Just how divided is our Union?
George Butcher says students and sabbs need to start engaging more
Imperial College Union is vast. It has 344 different societies, and every year they collectively turn over £2 million. The entire Union turns over £7 million. There are 3000 different society committee positions and 40% of undergraduate students are a member of at least one club or society.
This is great for participation – but it ironically means there is a huge divide between the paid sabbatical ‘Officer Trustees’ at the top and the average society goer, I count four layers of management to the president: Member – Society President – Management Group Chair – Deputy President for Clubs, Societies & Projects – President ( – Council – Trustees). So many times I hear students talk about ‘the Union’ as if it’s this distant party-pooping fun police mafia, which gets its kicks out of charging entry to Metric, sending emails every other day, and banning any event involving alcohol.
In the latest high profile example, a club president actively lied to the sabbatical team about a police investigation, because they felt that was the best way to protect their members. Ironically, this was the worst possible thing to do because when the police come knocking – the president is the first person they go to. If stories don’t match up, clubs can get shut down.
The union sabbaticals did the absolute best they could to protect those in the rugby club who recently did wrong and the club as a whole, withholding names from public documents and giving out severe enough sanctions to prevent further punishment from College, the Police or the Rugby Union Federation. These efforts were successful, but their success was threatened by the dishonesty internally about what had happened.
This is ridiculous. We are shooting ourselves in the foot. It brings up issues of society president training, but we all have to work as a team. The sabbaticals need to connect with students, and be accessible. I don’t mean sitting on a desk in the JCR, glumly staring at the pie stand. I mean leaving the union building, crashing the odd Cheese Soc gathering; going to Harlington, being part of clubs and trying to be someone you’d actually want to talk to.

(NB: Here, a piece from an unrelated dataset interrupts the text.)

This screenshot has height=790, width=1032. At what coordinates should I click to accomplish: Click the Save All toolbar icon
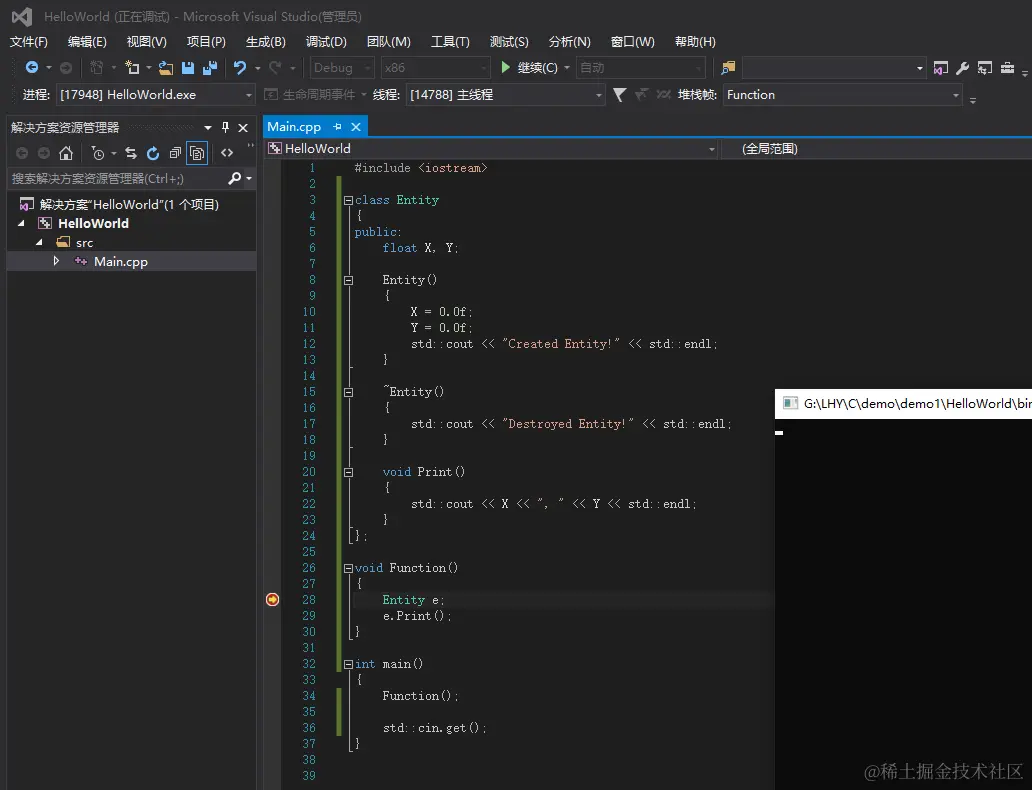pos(210,68)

Maybe each of the sports teams should adopt a sabb at the next ACC night? You can’t follow a leadership who don’t interact.
But it’s not just the sabbs who need to engage with us, it’s a two way process. Love your sabb. Next time you’re using the SAC printer for your coursework go and say hi. Tell Pascal your course rep doesn’t give a toss, or tell Alex your club president keeps complaining about not having enough money. Or just complain about Metric.
This is a union, but it’s sheer size means it’s becoming fragmented. It’s down to every member to prevent that happening and the leadership needs to lead it.